The Wood family had not traveled to Washington County alone. They came with at least a half a dozen other families who were also residents of Lawrence County. They all settled together in the Middle Fork Valley. The 1832 General Land Office Survey Map and field notes record that the Wood, Strain, Williford, Maxwell, West, and McAmy families all lived within one-and-a-half miles of one another. They circled their homes together for protection and for the purpose of helping one another. The next decade of land patents, plus tax and census records, indicate that these same families stayed in the valley but began to spread their homesteads further up the valley.
The local community created by these families was, and is today, called Strain. From the time of settlement and up to the turn-of-the-century, the community had one or more mills, schools, churches and, probably, one or more general stores but no record of a merchandiser in Strain remains today. It is family legend that John Wood, Sr., Henry Madison's grandfather, helped to establish the site for Fayetteville, the county seat. Jarret Wood and John Wood, Jr., Henry Madison’s father and uncle respectfully, had organized the Cumberland Presbyterian and the Baptist congregations by 1831.

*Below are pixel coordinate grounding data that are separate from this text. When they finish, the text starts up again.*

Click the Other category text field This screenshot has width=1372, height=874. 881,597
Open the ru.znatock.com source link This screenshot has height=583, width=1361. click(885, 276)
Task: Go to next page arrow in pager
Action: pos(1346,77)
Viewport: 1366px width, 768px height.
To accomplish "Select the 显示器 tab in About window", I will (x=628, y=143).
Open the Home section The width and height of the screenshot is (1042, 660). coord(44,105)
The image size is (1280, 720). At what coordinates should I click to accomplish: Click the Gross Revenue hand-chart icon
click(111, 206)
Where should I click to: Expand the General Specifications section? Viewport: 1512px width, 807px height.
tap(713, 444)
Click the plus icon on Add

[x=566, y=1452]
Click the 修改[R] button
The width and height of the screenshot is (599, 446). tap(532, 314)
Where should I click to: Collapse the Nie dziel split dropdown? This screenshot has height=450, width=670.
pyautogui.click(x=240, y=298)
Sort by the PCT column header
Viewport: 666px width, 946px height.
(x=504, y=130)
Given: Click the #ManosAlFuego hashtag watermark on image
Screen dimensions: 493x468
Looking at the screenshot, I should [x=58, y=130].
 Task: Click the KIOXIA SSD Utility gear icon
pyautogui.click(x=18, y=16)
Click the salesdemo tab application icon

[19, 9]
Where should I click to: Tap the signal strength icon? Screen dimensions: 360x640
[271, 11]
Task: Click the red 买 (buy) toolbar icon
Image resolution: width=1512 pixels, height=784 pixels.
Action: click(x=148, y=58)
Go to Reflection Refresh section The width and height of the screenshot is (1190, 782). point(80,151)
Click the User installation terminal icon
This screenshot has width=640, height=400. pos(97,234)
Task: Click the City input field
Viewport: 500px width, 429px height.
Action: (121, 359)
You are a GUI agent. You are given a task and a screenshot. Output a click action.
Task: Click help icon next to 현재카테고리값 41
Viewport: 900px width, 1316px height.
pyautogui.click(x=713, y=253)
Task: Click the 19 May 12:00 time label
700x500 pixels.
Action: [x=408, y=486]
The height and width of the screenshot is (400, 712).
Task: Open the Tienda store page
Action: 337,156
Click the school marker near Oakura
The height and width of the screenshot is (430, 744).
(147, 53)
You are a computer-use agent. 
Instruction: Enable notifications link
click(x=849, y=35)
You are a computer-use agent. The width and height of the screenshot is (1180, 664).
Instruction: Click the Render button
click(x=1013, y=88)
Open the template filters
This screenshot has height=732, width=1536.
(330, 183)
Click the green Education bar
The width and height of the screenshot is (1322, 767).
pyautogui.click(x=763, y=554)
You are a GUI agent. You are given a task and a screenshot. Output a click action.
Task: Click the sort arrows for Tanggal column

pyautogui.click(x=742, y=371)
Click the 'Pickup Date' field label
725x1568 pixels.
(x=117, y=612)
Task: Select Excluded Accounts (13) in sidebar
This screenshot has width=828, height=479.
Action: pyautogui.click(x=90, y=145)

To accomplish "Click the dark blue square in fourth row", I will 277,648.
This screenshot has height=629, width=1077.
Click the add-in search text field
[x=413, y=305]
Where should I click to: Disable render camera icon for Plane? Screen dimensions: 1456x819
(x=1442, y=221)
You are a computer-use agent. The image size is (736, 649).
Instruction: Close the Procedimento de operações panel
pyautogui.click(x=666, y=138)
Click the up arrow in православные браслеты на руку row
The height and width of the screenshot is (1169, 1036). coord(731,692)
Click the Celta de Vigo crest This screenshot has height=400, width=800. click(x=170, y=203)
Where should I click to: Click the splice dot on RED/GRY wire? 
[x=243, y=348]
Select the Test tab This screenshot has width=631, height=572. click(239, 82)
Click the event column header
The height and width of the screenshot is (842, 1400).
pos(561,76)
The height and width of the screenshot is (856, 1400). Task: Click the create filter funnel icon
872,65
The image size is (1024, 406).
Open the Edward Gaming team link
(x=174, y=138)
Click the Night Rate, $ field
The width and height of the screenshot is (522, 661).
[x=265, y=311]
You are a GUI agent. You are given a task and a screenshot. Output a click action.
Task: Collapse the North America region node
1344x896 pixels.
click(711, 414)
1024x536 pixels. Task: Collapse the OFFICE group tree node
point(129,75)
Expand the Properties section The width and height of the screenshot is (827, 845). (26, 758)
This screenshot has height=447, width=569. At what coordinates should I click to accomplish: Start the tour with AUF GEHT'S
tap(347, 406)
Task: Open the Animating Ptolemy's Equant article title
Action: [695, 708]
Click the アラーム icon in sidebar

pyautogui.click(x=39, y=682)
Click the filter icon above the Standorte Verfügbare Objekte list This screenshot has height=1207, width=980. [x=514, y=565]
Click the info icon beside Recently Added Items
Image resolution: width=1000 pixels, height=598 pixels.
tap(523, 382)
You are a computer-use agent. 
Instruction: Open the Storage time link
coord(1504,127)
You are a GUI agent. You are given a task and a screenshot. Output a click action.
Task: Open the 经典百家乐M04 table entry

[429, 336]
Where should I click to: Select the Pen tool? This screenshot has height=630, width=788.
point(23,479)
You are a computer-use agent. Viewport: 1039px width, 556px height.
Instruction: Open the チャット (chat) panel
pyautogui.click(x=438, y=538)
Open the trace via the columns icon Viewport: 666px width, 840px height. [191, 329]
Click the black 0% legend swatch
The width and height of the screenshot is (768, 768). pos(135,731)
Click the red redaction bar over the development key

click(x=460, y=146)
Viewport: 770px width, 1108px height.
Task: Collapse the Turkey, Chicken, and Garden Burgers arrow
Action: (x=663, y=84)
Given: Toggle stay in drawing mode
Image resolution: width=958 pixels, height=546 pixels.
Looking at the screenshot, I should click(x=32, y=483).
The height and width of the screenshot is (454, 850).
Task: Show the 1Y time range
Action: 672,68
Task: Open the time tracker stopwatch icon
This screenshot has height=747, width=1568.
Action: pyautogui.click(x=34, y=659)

Henry Madison was born in Arkansas in 1838 to Jarrett and Jane Strain Wood. Prior to the Civil War, he and a brother served as Texas Rangers. The role of the Texas Ranger was to protect the settlers from the Indians. Many family stories exist of his adventures as a Ranger. The brothers returned to Arkansas when the Civil War broke out and enlisted with the 1st Arkansas Calvary, Company B, Federal Troops. Washington County was mixed in loyalties during the Civil War with many of Henry's relatives and neighbors firmly attached to the Confederate cause. He participated in the battles of Pea Ridge and Prairie Grove.
After the war he returned to this family home and married Nancy Jane Benbrook, a neighbor, in 1867. They had one daughter, Jane, when Henry Madison built the first log section of their home. They had five children in all. Two of the girls died at their farm home on the Middle Fork. Henry Madison died in 1915. Nancy Jane, who was born in 1846, died in 1944. They are buried in the Strain Cemetery across the river from their farmstead.
The Henry Madison Wood Farmstead is being nominated to the Arkansas Register of Historic Places under Criterion C as an excellent example of a late nineteenth century farmstead. The Wood House is currently undergoing restoration and will be considered for inclusion in the National Register of Historic Places upon completion.
BIBLIOGRAPHY
Bolton S. Charles. Territorial Ambition, Land and Society in Arkansas 1800-1840. University of Arkansas Press, 1993.
General Land Office Survey and Field Notes of Richland Prairie Townships, 1832.
Owsley, Frank L. Plain Folk of the Old South. Louisiana State University Press, 1977.
Sizemore, Jean. Ozark Vernacular Houses. University of Arkansas Press, 1994.
Washington County Historical Society's Flashback.
Washington County Land Patents, Tax and Census Records.